◆ **Task directions**: Once you find the line containing "Select the SMS row label" in the data below, copy it and each following line exactly, up to and including the line containing "You are a computer-use agent. Screen dimensions: 2204x554", and nothing else.

◆ **Data in this exercise**:
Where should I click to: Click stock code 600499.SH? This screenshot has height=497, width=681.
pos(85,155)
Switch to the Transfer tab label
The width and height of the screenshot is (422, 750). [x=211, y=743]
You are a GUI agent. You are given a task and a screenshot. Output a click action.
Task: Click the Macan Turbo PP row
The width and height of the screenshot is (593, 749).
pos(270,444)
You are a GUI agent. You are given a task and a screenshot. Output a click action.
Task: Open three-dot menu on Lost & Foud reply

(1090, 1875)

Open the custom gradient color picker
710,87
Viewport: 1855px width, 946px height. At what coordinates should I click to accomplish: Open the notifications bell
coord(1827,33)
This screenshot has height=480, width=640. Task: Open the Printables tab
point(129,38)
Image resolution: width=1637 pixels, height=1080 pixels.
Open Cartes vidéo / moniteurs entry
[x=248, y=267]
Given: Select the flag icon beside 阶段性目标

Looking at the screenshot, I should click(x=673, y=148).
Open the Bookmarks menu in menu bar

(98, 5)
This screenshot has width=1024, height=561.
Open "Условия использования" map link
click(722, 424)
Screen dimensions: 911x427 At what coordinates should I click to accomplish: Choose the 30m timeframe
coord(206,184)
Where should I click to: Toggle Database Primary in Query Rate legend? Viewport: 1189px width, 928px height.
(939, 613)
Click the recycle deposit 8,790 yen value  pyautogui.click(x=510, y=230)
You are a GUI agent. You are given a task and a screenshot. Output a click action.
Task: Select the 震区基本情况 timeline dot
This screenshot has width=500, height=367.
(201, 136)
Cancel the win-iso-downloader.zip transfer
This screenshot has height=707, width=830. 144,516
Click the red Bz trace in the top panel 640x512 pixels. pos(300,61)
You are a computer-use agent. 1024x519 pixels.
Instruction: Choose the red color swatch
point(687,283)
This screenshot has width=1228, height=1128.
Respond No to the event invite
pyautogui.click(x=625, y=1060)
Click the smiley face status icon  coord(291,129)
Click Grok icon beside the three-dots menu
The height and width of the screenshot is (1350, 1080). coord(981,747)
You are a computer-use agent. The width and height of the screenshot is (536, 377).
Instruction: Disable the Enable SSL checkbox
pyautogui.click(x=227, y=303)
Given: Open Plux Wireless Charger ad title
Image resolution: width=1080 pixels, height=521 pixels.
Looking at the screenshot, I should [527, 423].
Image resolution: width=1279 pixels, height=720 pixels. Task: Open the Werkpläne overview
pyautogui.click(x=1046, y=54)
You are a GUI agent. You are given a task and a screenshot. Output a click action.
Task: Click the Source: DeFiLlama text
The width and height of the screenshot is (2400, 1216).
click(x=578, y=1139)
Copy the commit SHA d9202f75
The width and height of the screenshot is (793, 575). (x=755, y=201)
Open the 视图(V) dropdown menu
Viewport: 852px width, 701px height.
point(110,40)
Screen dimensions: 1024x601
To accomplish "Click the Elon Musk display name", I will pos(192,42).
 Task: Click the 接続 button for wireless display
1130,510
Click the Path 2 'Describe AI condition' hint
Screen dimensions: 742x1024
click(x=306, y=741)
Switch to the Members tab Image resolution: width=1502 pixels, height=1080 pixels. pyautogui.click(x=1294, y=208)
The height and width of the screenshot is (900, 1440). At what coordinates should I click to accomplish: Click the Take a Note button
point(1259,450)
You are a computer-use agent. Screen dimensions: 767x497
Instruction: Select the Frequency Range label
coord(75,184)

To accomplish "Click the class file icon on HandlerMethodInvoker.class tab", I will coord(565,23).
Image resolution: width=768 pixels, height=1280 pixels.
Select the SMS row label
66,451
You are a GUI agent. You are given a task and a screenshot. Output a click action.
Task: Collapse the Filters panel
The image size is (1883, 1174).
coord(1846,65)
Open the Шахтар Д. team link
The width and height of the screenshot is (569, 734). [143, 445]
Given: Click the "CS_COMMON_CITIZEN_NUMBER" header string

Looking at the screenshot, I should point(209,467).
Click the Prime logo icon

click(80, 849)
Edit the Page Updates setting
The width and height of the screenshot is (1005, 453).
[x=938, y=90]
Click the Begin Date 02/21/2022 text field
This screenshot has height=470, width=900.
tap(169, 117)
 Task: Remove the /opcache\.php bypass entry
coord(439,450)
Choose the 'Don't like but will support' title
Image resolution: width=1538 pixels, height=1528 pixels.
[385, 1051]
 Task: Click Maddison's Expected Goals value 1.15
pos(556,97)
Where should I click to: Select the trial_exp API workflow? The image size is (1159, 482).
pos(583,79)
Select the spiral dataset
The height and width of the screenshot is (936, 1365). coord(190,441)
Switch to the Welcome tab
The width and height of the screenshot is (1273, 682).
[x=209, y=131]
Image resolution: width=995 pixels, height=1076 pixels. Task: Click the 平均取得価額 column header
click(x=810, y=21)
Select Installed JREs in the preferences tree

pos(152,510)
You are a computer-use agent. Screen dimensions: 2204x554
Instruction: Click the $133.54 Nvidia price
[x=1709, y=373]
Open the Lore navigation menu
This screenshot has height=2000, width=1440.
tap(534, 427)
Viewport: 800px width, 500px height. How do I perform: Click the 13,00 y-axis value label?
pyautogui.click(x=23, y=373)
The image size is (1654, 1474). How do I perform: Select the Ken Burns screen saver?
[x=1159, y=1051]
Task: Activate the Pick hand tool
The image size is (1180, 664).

◆ **The completed task**:
Select the SMS row label
66,451
You are a GUI agent. You are given a task and a screenshot. Output a click action.
Task: Collapse the Filters panel
The image size is (1883, 1174).
coord(1846,65)
Open the Шахтар Д. team link
The width and height of the screenshot is (569, 734). [143, 445]
Given: Click the "CS_COMMON_CITIZEN_NUMBER" header string

Looking at the screenshot, I should point(209,467).
Click the Prime logo icon

click(80, 849)
Edit the Page Updates setting
The width and height of the screenshot is (1005, 453).
[x=938, y=90]
Click the Begin Date 02/21/2022 text field
This screenshot has height=470, width=900.
tap(169, 117)
 Task: Remove the /opcache\.php bypass entry
coord(439,450)
Choose the 'Don't like but will support' title
Image resolution: width=1538 pixels, height=1528 pixels.
[385, 1051]
 Task: Click Maddison's Expected Goals value 1.15
pos(556,97)
Where should I click to: Select the trial_exp API workflow? The image size is (1159, 482).
pos(583,79)
Select the spiral dataset
The height and width of the screenshot is (936, 1365). coord(190,441)
Switch to the Welcome tab
The width and height of the screenshot is (1273, 682).
[x=209, y=131]
Image resolution: width=995 pixels, height=1076 pixels. Task: Click the 平均取得価額 column header
click(x=810, y=21)
Select Installed JREs in the preferences tree

pos(152,510)
You are a computer-use agent. Screen dimensions: 2204x554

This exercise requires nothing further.